Connecting Across Difference: Not for the Faint of Heart

Having hard conversations across difference has been a big theme for me the last few weeks, I've been reading about it a lot, I taught two very experiential seminars on the topic, and I've been writing about in on the Lupine FB page.


To boil a very complicated lifelong learning and doing project down to three key steps, being effective in hard conversations across difference requires:


  1. Soothing your anxious brain so your curious brain can be in charge;

  2. Being fully present;

  3. Connecting with others and establishing your shared humanity.


Easy enough, right?


Alan Alda, whose work after M.A.S.H. I've come to love (see: If I Understood You Would I Have This Look on my Face?), says that he never goes into a conversation without being open to the possibility of being changed by it.


So, #4: Be open to being changed by the conversation.


Easier said than done. For all of us, myself included, it feels like our very identity is at stake, our core beliefs and values are threatened, and that the cost of "losing" is a threat to our very existence.
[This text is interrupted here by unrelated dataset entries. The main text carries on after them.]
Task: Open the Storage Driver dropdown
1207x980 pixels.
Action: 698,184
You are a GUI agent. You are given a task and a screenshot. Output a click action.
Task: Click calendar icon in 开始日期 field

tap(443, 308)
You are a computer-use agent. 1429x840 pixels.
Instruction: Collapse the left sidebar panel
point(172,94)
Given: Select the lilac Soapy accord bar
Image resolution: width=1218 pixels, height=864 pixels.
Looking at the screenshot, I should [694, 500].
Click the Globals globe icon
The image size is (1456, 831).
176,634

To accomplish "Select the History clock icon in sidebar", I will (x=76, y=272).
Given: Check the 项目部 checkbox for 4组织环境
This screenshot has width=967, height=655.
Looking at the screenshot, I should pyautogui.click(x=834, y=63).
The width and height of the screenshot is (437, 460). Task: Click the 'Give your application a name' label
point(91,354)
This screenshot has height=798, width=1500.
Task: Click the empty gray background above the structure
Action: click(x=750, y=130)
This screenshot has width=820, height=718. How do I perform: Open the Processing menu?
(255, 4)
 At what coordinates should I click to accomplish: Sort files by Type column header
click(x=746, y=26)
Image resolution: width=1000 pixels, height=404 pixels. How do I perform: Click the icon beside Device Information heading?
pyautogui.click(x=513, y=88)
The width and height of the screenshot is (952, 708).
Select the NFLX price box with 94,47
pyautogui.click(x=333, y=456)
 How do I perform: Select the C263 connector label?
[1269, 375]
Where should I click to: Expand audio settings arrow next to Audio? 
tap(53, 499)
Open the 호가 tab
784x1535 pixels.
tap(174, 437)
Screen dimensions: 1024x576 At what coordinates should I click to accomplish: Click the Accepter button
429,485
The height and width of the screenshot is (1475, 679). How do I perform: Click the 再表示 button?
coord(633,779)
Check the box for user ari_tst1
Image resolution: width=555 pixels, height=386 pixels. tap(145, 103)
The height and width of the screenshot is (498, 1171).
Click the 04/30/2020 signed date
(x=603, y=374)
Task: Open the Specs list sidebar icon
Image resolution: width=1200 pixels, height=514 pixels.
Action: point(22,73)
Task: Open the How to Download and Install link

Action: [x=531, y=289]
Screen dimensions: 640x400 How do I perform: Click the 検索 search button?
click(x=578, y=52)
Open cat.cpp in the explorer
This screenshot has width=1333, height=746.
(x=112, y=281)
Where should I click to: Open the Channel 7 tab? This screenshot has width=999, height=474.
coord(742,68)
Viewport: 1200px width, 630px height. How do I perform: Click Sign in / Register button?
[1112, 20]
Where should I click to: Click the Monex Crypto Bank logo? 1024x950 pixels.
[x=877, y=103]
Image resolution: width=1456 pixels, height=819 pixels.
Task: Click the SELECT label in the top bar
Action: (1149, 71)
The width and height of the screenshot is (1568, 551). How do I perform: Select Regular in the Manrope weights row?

So where to begin. In relationships that I have that span great differences of belief, personality, identity, upbringing, etc, it really simply begins with anchoring the relationship with something we have in common. Gardening, fishing, a person that we both love, a place we both feel connected to, what we eat for breakfast. Anything.


I may spend a lifetime talking about dogs, and that may be all the connection I can reasonably expect. Or, maybe, slowly, over time, we have enough of a foundation of shared trust and connection and respect that we can begin to explore the things that separate us.